[What to do]
Repeat the data exactly, with every line included.
*****
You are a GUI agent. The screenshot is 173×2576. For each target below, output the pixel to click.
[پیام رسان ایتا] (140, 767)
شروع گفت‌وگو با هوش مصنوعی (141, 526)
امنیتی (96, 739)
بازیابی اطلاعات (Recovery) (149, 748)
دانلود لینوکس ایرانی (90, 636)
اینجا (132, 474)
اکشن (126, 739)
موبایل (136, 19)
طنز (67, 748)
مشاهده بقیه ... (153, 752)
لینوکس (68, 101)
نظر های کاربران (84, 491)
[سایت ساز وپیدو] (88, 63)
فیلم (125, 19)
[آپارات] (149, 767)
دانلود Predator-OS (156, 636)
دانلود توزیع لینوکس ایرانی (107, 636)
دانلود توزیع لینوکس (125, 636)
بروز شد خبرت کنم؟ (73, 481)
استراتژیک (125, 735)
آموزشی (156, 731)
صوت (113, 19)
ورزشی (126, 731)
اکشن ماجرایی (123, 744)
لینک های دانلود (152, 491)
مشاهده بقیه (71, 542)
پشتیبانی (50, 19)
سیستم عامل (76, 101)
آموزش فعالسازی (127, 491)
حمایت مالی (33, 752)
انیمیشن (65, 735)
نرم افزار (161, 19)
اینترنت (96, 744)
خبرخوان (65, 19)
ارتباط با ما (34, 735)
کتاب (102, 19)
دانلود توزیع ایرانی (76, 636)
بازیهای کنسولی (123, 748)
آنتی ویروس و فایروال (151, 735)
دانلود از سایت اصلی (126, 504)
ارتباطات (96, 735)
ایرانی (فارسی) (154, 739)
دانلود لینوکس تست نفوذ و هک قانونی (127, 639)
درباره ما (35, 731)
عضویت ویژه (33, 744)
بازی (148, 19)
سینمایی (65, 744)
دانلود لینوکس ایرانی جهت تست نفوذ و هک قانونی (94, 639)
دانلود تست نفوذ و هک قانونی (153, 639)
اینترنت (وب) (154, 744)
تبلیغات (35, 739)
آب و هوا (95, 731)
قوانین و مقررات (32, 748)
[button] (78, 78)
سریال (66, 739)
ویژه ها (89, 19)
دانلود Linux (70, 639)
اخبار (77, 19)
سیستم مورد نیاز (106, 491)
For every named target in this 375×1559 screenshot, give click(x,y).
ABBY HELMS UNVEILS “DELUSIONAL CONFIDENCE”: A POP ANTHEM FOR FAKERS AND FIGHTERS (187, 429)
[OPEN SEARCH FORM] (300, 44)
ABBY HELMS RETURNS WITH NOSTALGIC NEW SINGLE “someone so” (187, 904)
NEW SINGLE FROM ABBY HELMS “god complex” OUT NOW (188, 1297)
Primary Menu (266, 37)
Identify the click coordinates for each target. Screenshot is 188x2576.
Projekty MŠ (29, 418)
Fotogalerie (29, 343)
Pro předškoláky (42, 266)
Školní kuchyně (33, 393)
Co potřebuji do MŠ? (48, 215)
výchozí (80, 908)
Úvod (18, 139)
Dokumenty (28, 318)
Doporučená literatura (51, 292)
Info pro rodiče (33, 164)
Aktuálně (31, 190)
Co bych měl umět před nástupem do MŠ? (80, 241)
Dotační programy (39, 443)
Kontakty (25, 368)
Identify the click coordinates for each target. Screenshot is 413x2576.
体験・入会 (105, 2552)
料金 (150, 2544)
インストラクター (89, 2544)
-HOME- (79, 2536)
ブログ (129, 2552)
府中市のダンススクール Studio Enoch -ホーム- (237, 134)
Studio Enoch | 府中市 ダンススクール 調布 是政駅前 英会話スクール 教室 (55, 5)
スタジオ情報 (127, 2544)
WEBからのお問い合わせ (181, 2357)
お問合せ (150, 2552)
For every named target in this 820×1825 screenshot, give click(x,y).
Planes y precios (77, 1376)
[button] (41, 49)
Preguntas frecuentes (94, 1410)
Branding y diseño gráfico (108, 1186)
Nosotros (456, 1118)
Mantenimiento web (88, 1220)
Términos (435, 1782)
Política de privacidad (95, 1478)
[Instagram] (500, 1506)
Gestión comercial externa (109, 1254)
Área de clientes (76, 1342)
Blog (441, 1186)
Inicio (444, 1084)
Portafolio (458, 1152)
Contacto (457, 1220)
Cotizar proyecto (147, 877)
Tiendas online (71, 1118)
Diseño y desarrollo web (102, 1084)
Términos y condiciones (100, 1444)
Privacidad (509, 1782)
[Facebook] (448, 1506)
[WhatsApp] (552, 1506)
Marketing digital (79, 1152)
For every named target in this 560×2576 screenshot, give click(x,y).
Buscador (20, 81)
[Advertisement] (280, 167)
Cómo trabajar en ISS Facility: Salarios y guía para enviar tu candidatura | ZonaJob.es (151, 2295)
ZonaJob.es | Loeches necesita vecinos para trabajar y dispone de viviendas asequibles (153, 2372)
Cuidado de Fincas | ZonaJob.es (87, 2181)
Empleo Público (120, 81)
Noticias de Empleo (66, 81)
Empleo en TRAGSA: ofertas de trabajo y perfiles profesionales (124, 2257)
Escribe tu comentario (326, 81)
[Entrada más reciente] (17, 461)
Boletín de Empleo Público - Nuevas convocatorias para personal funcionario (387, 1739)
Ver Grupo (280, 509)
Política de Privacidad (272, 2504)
*****
[Exercise response]
You are a GUI agent. The screenshot is 173×2576. For each target below, output the pixel to click.
[پیام رسان ایتا] (140, 767)
شروع گفت‌وگو با هوش مصنوعی (141, 526)
امنیتی (96, 739)
بازیابی اطلاعات (Recovery) (149, 748)
دانلود لینوکس ایرانی (90, 636)
اینجا (132, 474)
اکشن (126, 739)
موبایل (136, 19)
طنز (67, 748)
مشاهده بقیه ... (153, 752)
لینوکس (68, 101)
نظر های کاربران (84, 491)
[سایت ساز وپیدو] (88, 63)
فیلم (125, 19)
[آپارات] (149, 767)
دانلود Predator-OS (156, 636)
دانلود توزیع لینوکس ایرانی (107, 636)
دانلود توزیع لینوکس (125, 636)
بروز شد خبرت کنم؟ (73, 481)
استراتژیک (125, 735)
آموزشی (156, 731)
صوت (113, 19)
ورزشی (126, 731)
اکشن ماجرایی (123, 744)
لینک های دانلود (152, 491)
مشاهده بقیه (71, 542)
پشتیبانی (50, 19)
سیستم عامل (76, 101)
آموزش فعالسازی (127, 491)
حمایت مالی (33, 752)
انیمیشن (65, 735)
نرم افزار (161, 19)
اینترنت (96, 744)
خبرخوان (65, 19)
ارتباط با ما (34, 735)
کتاب (102, 19)
دانلود توزیع ایرانی (76, 636)
بازیهای کنسولی (123, 748)
آنتی ویروس و فایروال (151, 735)
دانلود از سایت اصلی (126, 504)
ارتباطات (96, 735)
ایرانی (فارسی) (154, 739)
دانلود لینوکس تست نفوذ و هک قانونی (127, 639)
درباره ما (35, 731)
عضویت ویژه (33, 744)
بازی (148, 19)
سینمایی (65, 744)
دانلود لینوکس ایرانی جهت تست نفوذ و هک قانونی (94, 639)
دانلود تست نفوذ و هک قانونی (153, 639)
اینترنت (وب) (154, 744)
تبلیغات (35, 739)
آب و هوا (95, 731)
قوانین و مقررات (32, 748)
[button] (78, 78)
سریال (66, 739)
ویژه ها (89, 19)
دانلود Linux (70, 639)
اخبار (77, 19)
سیستم مورد نیاز (106, 491)
For every named target in this 375×1559 screenshot, give click(x,y).
ABBY HELMS UNVEILS “DELUSIONAL CONFIDENCE”: A POP ANTHEM FOR FAKERS AND FIGHTERS (187, 429)
[OPEN SEARCH FORM] (300, 44)
ABBY HELMS RETURNS WITH NOSTALGIC NEW SINGLE “someone so” (187, 904)
NEW SINGLE FROM ABBY HELMS “god complex” OUT NOW (188, 1297)
Primary Menu (266, 37)
Identify the click coordinates for each target. Screenshot is 188x2576.
Projekty MŠ (29, 418)
Fotogalerie (29, 343)
Pro předškoláky (42, 266)
Školní kuchyně (33, 393)
Co potřebuji do MŠ? (48, 215)
výchozí (80, 908)
Úvod (18, 139)
Dokumenty (28, 318)
Doporučená literatura (51, 292)
Info pro rodiče (33, 164)
Aktuálně (31, 190)
Co bych měl umět před nástupem do MŠ? (80, 241)
Dotační programy (39, 443)
Kontakty (25, 368)
Identify the click coordinates for each target. Screenshot is 413x2576.
体験・入会 (105, 2552)
料金 (150, 2544)
インストラクター (89, 2544)
-HOME- (79, 2536)
ブログ (129, 2552)
府中市のダンススクール Studio Enoch -ホーム- (237, 134)
Studio Enoch | 府中市 ダンススクール 調布 是政駅前 英会話スクール 教室 (55, 5)
スタジオ情報 (127, 2544)
WEBからのお問い合わせ (181, 2357)
お問合せ (150, 2552)
For every named target in this 820×1825 screenshot, give click(x,y).
Planes y precios (77, 1376)
[button] (41, 49)
Preguntas frecuentes (94, 1410)
Branding y diseño gráfico (108, 1186)
Nosotros (456, 1118)
Mantenimiento web (88, 1220)
Términos (435, 1782)
Política de privacidad (95, 1478)
[Instagram] (500, 1506)
Gestión comercial externa (109, 1254)
Área de clientes (76, 1342)
Blog (441, 1186)
Inicio (444, 1084)
Portafolio (458, 1152)
Contacto (457, 1220)
Cotizar proyecto (147, 877)
Tiendas online (71, 1118)
Diseño y desarrollo web (102, 1084)
Términos y condiciones (100, 1444)
Privacidad (509, 1782)
[Facebook] (448, 1506)
[WhatsApp] (552, 1506)
Marketing digital (79, 1152)
For every named target in this 560×2576 screenshot, give click(x,y).
Buscador (20, 81)
[Advertisement] (280, 167)
Cómo trabajar en ISS Facility: Salarios y guía para enviar tu candidatura | ZonaJob.es (151, 2295)
ZonaJob.es | Loeches necesita vecinos para trabajar y dispone de viviendas asequibles (153, 2372)
Cuidado de Fincas | ZonaJob.es (87, 2181)
Empleo Público (120, 81)
Noticias de Empleo (66, 81)
Empleo en TRAGSA: ofertas de trabajo y perfiles profesionales (124, 2257)
Escribe tu comentario (326, 81)
[Entrada más reciente] (17, 461)
Boletín de Empleo Público - Nuevas convocatorias para personal funcionario (387, 1739)
Ver Grupo (280, 509)
Política de Privacidad (272, 2504)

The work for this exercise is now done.